■ **ASSIGNMENT**: The lines to reproduce run from the one containing "Open the Discord community icon" through the final line of the entries; write them out exactly and add nothing.

(Saved data entries)
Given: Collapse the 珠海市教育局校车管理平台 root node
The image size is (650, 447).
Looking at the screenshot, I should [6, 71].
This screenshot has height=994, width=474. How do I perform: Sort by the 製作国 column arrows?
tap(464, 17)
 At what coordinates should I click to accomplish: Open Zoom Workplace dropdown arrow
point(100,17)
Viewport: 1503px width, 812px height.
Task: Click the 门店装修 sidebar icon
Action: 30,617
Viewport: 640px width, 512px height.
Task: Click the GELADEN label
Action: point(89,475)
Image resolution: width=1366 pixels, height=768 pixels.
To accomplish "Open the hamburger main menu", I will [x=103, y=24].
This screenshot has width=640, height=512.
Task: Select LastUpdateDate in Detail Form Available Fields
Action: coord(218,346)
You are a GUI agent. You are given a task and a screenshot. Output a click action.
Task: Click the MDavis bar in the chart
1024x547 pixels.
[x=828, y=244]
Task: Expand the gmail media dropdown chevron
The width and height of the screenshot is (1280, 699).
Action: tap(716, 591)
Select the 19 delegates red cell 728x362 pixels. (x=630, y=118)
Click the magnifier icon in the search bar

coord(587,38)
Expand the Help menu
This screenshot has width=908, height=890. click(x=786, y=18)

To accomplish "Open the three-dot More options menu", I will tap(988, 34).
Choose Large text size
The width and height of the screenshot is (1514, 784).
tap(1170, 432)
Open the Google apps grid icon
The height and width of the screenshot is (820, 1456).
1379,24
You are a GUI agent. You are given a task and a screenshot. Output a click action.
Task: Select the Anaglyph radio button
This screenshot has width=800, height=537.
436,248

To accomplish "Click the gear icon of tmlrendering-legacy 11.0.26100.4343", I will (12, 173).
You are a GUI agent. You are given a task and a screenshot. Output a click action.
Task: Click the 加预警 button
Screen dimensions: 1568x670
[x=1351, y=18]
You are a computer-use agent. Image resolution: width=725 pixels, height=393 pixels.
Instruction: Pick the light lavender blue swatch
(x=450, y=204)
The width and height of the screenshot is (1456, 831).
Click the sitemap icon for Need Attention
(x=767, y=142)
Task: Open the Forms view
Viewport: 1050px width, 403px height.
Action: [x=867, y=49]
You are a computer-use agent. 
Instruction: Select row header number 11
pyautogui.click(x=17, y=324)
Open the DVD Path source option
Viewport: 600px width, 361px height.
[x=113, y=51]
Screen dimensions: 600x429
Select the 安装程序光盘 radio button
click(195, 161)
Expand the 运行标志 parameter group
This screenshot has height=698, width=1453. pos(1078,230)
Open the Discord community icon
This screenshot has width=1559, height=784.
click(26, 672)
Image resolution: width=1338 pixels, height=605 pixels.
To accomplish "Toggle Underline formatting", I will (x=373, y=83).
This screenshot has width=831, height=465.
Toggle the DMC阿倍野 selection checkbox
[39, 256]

■ **RESULT BELOW**:
Open the Discord community icon
This screenshot has width=1559, height=784.
click(26, 672)
Image resolution: width=1338 pixels, height=605 pixels.
To accomplish "Toggle Underline formatting", I will (x=373, y=83).
This screenshot has width=831, height=465.
Toggle the DMC阿倍野 selection checkbox
[39, 256]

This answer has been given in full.